** Requirement **
All of the entries below should be copied exactly as they appear.

** Recorded data **
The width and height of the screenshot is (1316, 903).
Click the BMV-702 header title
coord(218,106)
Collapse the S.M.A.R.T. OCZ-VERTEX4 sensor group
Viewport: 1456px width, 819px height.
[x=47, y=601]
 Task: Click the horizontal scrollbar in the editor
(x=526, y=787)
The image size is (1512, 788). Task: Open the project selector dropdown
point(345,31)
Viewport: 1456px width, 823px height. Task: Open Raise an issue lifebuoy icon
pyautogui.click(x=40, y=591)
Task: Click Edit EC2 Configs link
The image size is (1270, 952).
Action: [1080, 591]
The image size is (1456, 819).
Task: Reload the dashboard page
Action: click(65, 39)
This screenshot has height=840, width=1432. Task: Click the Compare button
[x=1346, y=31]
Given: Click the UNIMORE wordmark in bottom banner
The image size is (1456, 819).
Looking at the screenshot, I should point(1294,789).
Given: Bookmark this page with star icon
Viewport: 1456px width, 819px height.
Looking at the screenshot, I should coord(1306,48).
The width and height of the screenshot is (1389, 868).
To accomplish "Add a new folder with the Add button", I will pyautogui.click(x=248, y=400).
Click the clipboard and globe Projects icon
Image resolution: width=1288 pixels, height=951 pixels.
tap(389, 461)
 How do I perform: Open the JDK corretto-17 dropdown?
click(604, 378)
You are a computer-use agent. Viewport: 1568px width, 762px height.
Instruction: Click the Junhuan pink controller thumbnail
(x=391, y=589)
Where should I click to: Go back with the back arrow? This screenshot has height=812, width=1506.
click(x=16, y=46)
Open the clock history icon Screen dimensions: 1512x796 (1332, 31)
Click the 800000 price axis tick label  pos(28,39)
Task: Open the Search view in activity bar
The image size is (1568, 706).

** Exercise output **
The width and height of the screenshot is (1316, 903).
Click the BMV-702 header title
coord(218,106)
Collapse the S.M.A.R.T. OCZ-VERTEX4 sensor group
Viewport: 1456px width, 819px height.
[x=47, y=601]
 Task: Click the horizontal scrollbar in the editor
(x=526, y=787)
The image size is (1512, 788). Task: Open the project selector dropdown
point(345,31)
Viewport: 1456px width, 823px height. Task: Open Raise an issue lifebuoy icon
pyautogui.click(x=40, y=591)
Task: Click Edit EC2 Configs link
The image size is (1270, 952).
Action: [1080, 591]
The image size is (1456, 819).
Task: Reload the dashboard page
Action: click(65, 39)
This screenshot has height=840, width=1432. Task: Click the Compare button
[x=1346, y=31]
Given: Click the UNIMORE wordmark in bottom banner
The image size is (1456, 819).
Looking at the screenshot, I should point(1294,789).
Given: Bookmark this page with star icon
Viewport: 1456px width, 819px height.
Looking at the screenshot, I should coord(1306,48).
The width and height of the screenshot is (1389, 868).
To accomplish "Add a new folder with the Add button", I will pyautogui.click(x=248, y=400).
Click the clipboard and globe Projects icon
Image resolution: width=1288 pixels, height=951 pixels.
tap(389, 461)
 How do I perform: Open the JDK corretto-17 dropdown?
click(604, 378)
You are a computer-use agent. Viewport: 1568px width, 762px height.
Instruction: Click the Junhuan pink controller thumbnail
(x=391, y=589)
Where should I click to: Go back with the back arrow? This screenshot has height=812, width=1506.
click(x=16, y=46)
Open the clock history icon Screen dimensions: 1512x796 (1332, 31)
Click the 800000 price axis tick label  pos(28,39)
Task: Open the Search view in activity bar
The image size is (1568, 706).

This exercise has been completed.